The method presented here provides a microcontroller with eight real-time interrupts instead of just one without giving up any of the processor’s standard I/O lines. This design uses a microcontroller's built-in SCI (Serial Communications Interface) to read the eight interrupt status lines. The only requirement is that the SCI provide a clock, data-input line, and an external control line.
A Motorola 68HC811 was used to prototype and test this design. A 74HC165 parallel-to-shift register loads the status of the eight real-time interrupt lines and then serially shifts the data to the microcontroller. The 74HC30 eight-input NAND gate senses all eight interrupts.
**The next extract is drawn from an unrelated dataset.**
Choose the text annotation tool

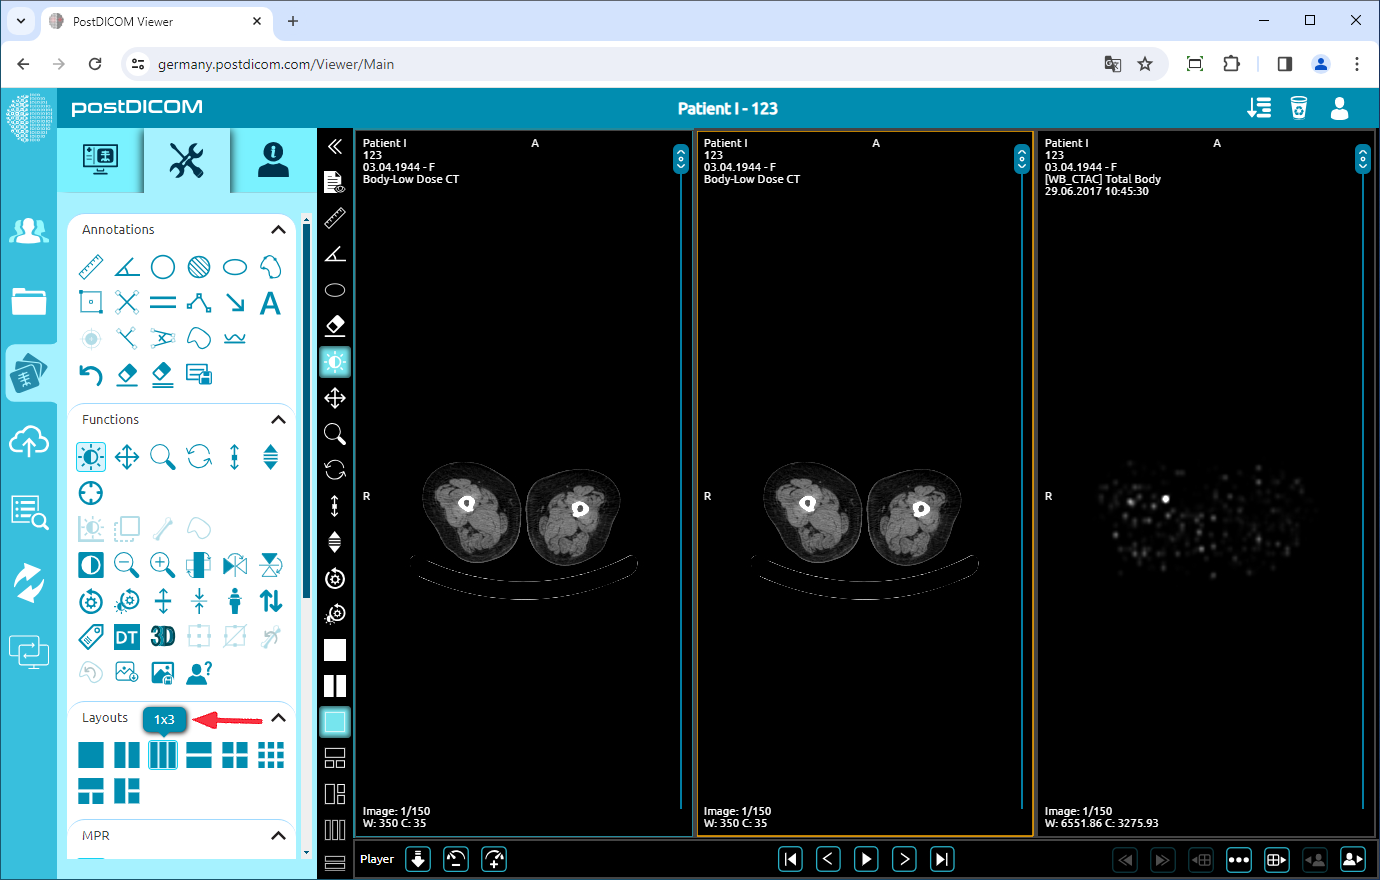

Any one or more of the eight interrupt lines going to an active low state will cause the NAND gate to produce an active high signal (see the figure). Then the signal gets inverted and sent to the real-time interrupt pin on the microcontroller (in this case, the 68HC811’s XIRQ). At this time, the software instructs the microcontroller to drive its SS (Slave Select) line low, causing the status of the interrupt lines to be loaded into the 74C165. The software then drives the SS line high again and initiates a read of its serial input line (MISO on the 68HC811). Once the status of the eight interrupt lines are read, the software examines the data sequentially to determine which interrupt service routine to execute.
One advantage of this scheme is that multiple interrupts can be captured simultaneously and serviced in terms of priority. IRQ1 is given highest priority in this design, while IRQ8 is given lowest priority. The software written for the 68HC811 also uses the RS-232 interface. It displays the interrupt currently being serviced (see the listing).